Beyond the Republican Revival is in some ways a curious title for Eric Ghosh’s exploration of important controversies in recent political philosophy and constitutional theory.[1] As Ghosh is aware, ‘Beyond the Republican Revival’ is also the title of a much-cited article that Cass Sunstein published more than 30 years ago in the Yale Law Journal.[2] Ghosh barely mentions Sunstein’s article, however, and reserves his most extensive comment on it to a few lines in a footnote on page 156 of his book. Notwithstanding the shared title, then, Ghosh’s book is in no way a response to Sunstein’s article.

Perhaps an even more curious feature of Ghosh’s title is that he never makes clear the point of its preposition. To be sure, there is much discussion of attempts by notable scholars in the last half century or so to revive the republican tradition of political theory, and some of this discussion is quite illuminating; but in what sense Ghosh proposes to go beyond these neo-republican writers is never settled. Does he want the reader to regard his book as an attempt to deepen and extend the republican revival, or does he want us to conclude that the revival, interesting as it has been, is an exhausted effort that ought to be abandoned?

Although that question is never clearly answered, one of the virtues of Ghosh’s book is that it calls into question the use of the singular word ‘revival’. It would be more accurate, as he shows, to refer to two republican revivals in the last half century. The first is the one to which Sunstein and others referred in the 1988 issue of the Yale Law Journal devoted to ‘the republican revival’. Ghosh associates this revival with the advocacy of positive liberty: that is, the ‘conception of liberty ... so closely tied to the claim that the best life is one of active political participation aimed at the public good that one does not count as free unless one leads this life’.[3] Prominent figures in this revival, according to Ghosh, were Hannah Arendt, JGA Pocock, and Michael Sandel.

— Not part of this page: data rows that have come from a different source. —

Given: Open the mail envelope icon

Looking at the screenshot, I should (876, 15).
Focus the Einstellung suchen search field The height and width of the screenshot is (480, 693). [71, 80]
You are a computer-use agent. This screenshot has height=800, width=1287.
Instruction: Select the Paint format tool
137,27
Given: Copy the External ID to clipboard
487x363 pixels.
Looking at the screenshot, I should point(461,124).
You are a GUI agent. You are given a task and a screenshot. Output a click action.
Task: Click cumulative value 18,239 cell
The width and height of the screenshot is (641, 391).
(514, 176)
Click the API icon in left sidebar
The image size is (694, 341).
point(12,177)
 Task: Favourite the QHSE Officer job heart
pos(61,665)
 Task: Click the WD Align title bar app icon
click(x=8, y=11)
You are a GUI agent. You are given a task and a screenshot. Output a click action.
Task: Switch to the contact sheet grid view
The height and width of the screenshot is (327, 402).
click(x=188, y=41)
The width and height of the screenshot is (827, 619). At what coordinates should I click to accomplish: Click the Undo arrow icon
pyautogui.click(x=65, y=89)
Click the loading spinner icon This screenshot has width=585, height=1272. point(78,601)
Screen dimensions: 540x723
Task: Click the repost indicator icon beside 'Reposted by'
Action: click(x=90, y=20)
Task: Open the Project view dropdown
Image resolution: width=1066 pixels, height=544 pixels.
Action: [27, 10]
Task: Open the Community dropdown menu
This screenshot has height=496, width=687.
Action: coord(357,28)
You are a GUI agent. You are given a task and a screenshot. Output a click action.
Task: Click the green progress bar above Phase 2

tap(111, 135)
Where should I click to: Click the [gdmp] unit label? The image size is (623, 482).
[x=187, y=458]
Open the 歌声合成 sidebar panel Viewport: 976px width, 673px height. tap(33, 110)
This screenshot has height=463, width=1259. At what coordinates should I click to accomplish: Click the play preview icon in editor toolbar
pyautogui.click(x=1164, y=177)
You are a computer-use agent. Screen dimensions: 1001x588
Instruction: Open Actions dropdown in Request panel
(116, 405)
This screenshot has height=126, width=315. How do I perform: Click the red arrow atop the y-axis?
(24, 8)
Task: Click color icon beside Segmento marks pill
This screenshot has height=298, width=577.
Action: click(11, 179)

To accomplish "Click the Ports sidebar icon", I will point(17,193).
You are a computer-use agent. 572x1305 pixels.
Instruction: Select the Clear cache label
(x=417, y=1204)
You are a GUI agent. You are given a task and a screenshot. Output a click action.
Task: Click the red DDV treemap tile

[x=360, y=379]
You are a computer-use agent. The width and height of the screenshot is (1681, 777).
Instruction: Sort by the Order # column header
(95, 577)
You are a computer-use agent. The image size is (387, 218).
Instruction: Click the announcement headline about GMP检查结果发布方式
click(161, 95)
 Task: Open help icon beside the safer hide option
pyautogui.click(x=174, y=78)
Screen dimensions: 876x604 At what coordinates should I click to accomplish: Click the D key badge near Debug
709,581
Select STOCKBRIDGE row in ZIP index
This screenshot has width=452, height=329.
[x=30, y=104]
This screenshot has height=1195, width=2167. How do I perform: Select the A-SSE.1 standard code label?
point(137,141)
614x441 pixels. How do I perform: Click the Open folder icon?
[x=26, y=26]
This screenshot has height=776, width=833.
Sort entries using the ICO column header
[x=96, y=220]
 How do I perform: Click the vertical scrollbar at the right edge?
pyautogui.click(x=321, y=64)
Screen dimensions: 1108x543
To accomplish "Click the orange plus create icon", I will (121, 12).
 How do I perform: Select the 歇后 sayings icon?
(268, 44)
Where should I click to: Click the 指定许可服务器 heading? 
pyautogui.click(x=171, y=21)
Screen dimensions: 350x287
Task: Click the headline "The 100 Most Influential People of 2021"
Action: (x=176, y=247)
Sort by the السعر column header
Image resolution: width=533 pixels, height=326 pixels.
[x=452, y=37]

The second revival, which Ghosh takes to begin roughly with the publication of Philip Pettit’s Republicanism: A Theory of Freedom and Government in 1997 and Quentin Skinner’s Liberty before Liberalism in the following year,[4] centres on a different conception of liberty. This is not a ‘positive’ conception, Ghosh argues, but neither is it ‘negative’ as negative liberty is usually understood — that is, as freedom from interference. Instead, the distinctive feature of republican liberty, according to Pettit, Skinner, and their now-numerous followers, is that it is freedom from domination (or freedom as non-domination). Ghosh regards this shift in emphasis as important enough to warrant the use of ‘the term “non-positive” [rather than “negative”] to include Pettit’s and Skinner’s interpretations of republican liberty’.[5] That is only half the story, however, for he later characterises ‘liberty as non-domination as non-negative’ and as ‘non-positive’ in order ‘to distinguish it from the positive liberty associated with the [first] republican revival’.[6]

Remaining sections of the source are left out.